Watching a fifties film noir, Flaxey Martin, where the star, the gorgeous Virginia Mayo, is suddenly transformed and is able to act.
Attending a church service based on a form of Christianity which retains the morality, the beauty and the narrative power of the New Testament but ditches the mysticism (resurrection, etc), the sado-masochism of Calvary and the omnipotence of Jahweh. Music by JSB
HELL follows (and will probably be more fun).

Novel progress 1/4/10. Ch. 19: 0 words. Chs. 1 - 18: 82,369 words. Comments: Hatch and Hester - the past is another country.

Thursday, 25 March 2010

Another milestone passed (reluctantly)

Imagine I’d lost a little finger or the lobe of an ear. Given what I know of you all I’d be granted some sympathy. Imagine something worse but perhaps too esoteric for sympathy.

Twice a week I visit a private pool and swim a mile. Because I swim crawl my head is regularly underwater and my sense of direction is hampered. My windmilling hands could touch another swimmer, unforgivable since most are women. To halve the risks I try to ensure I swim adjacent to the poolside (There are two pools so I have four opportunities). Other serious swimmers favour this reduced-risk lane and there is competition.

Over the years I have adopted stratagems to obtain this lane but it’s becoming a lottery, especially with the onset of summer. There is something else. As I get older I am more susceptible to stress. And this situation – despite its apparent triviality – is stressful.
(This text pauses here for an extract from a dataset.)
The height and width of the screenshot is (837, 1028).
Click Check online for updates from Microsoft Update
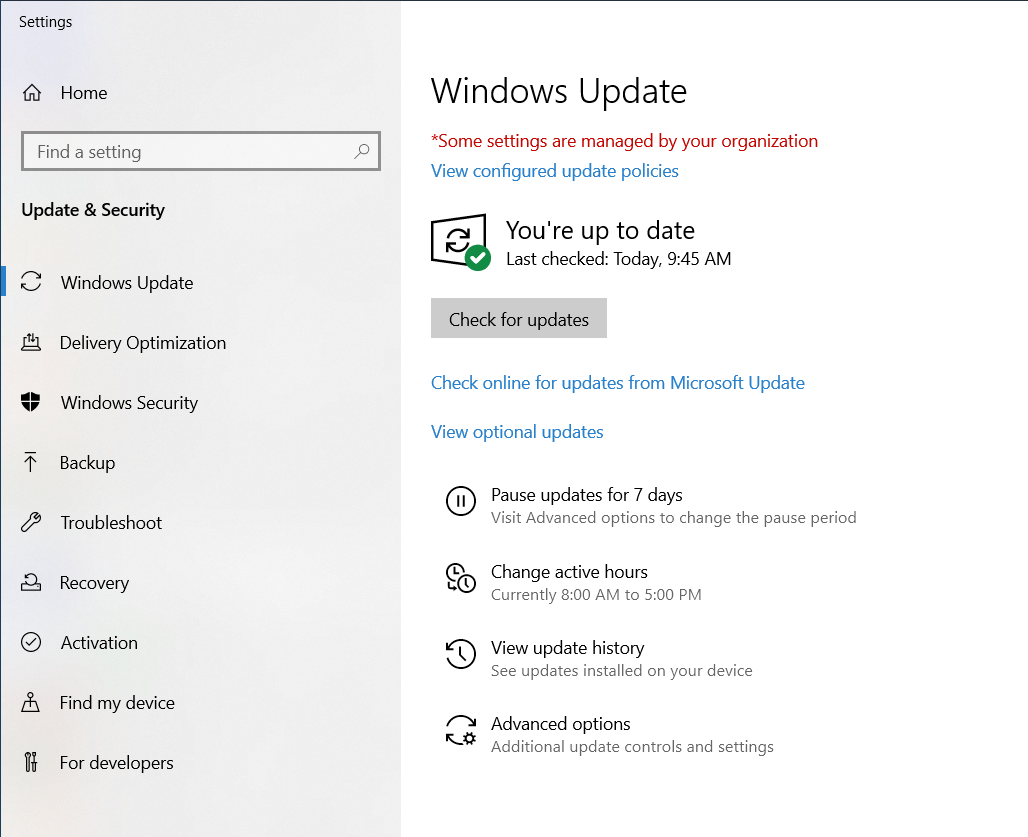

On the night before my apprehensions grow, in bed my stomach churns. As I drive to the pool I feel sick, a sensation which continues as I swim. This morning I felt I might vomit as I swam. As I drove back I decided that this had been my last mile.

Simple. One must accept old age. Age ended my ski-ing for physical reasons. But here the restrictions are psychological and swimming is something I do reasonably well. It is halfway between the terrestrial and the celestial, translucent and remote. The exercise is good for me but not the rest. I’ll swim in the sea when I’m able and in the pool in France. But not twice a week.

Novel progress 26/3/10. Ch. 18: 773 words. Chs. 1 - 17: 77,929. Comments: Clare in all her glory.

Tuesday, 23 March 2010

BB and his womanly tendencies

“Women have handbags. Men have jackets.” is how Plutarch concluded an encomium to his corduroy garment. Pockets support this assertion and Plutarch certainly needs them to store his ever present camera, his ever more present notebook, his Swiss Army knife, the complete Ovid, chewing tobacco and much else.

In which case I fear I must join the ladies. I do have a jacket but I wear it only at light-hearted funerals involving basket-work coffins and Pink Floyd on the CD player. For two or three decades my essentials have been carried in a series of shoulder-bags, each shifting nearer and nearer to the ideal. The current one, a gift from my elder daughter, is made of something like canvas and straightaway meets the first criterion: exterior dimensions at least 10% larger than a sheet of A4 paper.

The larger of two inner compartments holds my wallet, my cheque-book, my coin purse and nothing else. The smaller my mobile phone and two pens, all in integral holsters. The outer flap contains nothing, that at the rear reveals a tiny bit more about me. An address book, Hugh Johnson’s Pocket Wine Book 2008, a street map covering Hereford, Ross-on-Wye, Ledbury and Leominster, instruction manuals for the phone, and a 17-page catalogue of my 600 – 700 collection of CDs which requires updating.

Why the wine book? Because I’m weak on Italian and Spanish wines. Why the CD catalogue? Because I can’t remember which Haydn symphonies and string quartets I own and this equips me for impulsively bought special offers. Anyone stealing this bag would look inside and reckon me to be a dull old dog. True. That’s why I blog.

PS: That's Mrs BB's hand.

Novel progress 24/3/10. Ch. 17: 4676 words. Chs. 1 - 16: 73,302. Comments: Clare even more alone.